One of the best things about being home as long as I have been is I have seen lots of friends from the past who I haven’t seen in a year or more.

About a week ago I was online rather late (a product of many of my shifts at work ending at midnight) when a good friend from college messaged me on gchat. I thought he was in England but in fact he was in New York and was coming up to Boston for the summer the very next day!  He needed a place to stay for the week before his apartment opened up; it was not hard to invite him to stay at my house for the week.

It is a small miracle that we have found ourselves in the same city at the same time. He has traveled even more than me in the past two years.
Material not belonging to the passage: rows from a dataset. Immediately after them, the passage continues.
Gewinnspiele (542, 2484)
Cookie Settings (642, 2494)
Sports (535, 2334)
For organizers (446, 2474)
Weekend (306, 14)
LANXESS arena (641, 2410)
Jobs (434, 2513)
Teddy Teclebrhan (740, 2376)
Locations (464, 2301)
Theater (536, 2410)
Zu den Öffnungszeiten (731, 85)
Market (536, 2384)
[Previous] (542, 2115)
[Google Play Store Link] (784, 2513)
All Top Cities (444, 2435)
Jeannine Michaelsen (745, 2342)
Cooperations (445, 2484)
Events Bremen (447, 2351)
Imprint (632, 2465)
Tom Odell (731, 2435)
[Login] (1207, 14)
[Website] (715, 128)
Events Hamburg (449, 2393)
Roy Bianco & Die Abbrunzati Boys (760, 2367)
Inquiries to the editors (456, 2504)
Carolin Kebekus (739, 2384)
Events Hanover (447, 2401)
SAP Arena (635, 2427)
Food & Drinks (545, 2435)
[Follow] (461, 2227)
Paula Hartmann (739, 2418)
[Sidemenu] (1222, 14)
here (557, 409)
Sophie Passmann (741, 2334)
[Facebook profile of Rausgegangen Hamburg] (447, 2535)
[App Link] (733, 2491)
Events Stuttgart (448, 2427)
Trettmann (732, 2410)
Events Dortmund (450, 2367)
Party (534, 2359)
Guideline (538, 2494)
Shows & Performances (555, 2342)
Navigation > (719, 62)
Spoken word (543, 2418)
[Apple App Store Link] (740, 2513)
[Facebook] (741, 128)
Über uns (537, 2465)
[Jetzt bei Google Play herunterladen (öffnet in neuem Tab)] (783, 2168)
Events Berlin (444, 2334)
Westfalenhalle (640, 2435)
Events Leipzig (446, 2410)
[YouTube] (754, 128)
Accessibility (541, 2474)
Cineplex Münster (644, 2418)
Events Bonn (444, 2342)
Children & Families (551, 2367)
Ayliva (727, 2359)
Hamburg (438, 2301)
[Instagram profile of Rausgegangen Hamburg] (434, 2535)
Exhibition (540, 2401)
A short list of places he has been includes Trinidad, Guatemala, Rwanda, Ethiopia and the United Kingdom. While we often spent long stretches in college not meeting up, over the course of 4 years took a number of classes together and usually maintained contact of some kind. While we come from very different backgrounds : he is a Jamaican pentecostal from New York City and I am a Evangelical New England-bred suburbanite, our faith was our unifying factor at a school that in a word is unspiritual.

It is great to shoot the breeze with old friends from school. Reminiscing about old classmates, professors and little things that only attenders of the school would know is lots of fun and we did that all week, often going to bed sometime after 1 AM each evening . But the really great thing was to discuss how through our experiences and travels our faith has grown, matured and changed. We are not the same people from years past and it was fantastic to  flesh out what we believe and why we believe it now. At the same time we were able to be honest with each other about struggles, doubts and annoyances we had with our respective faith traditions and how we have wrestled with those things.

Let there be no doubt, I am ready to head to Europe and embrace all that God has for me there but I wouldn’t trade moments I’ve had at home with friends like I’ve had this past week for anything in the world.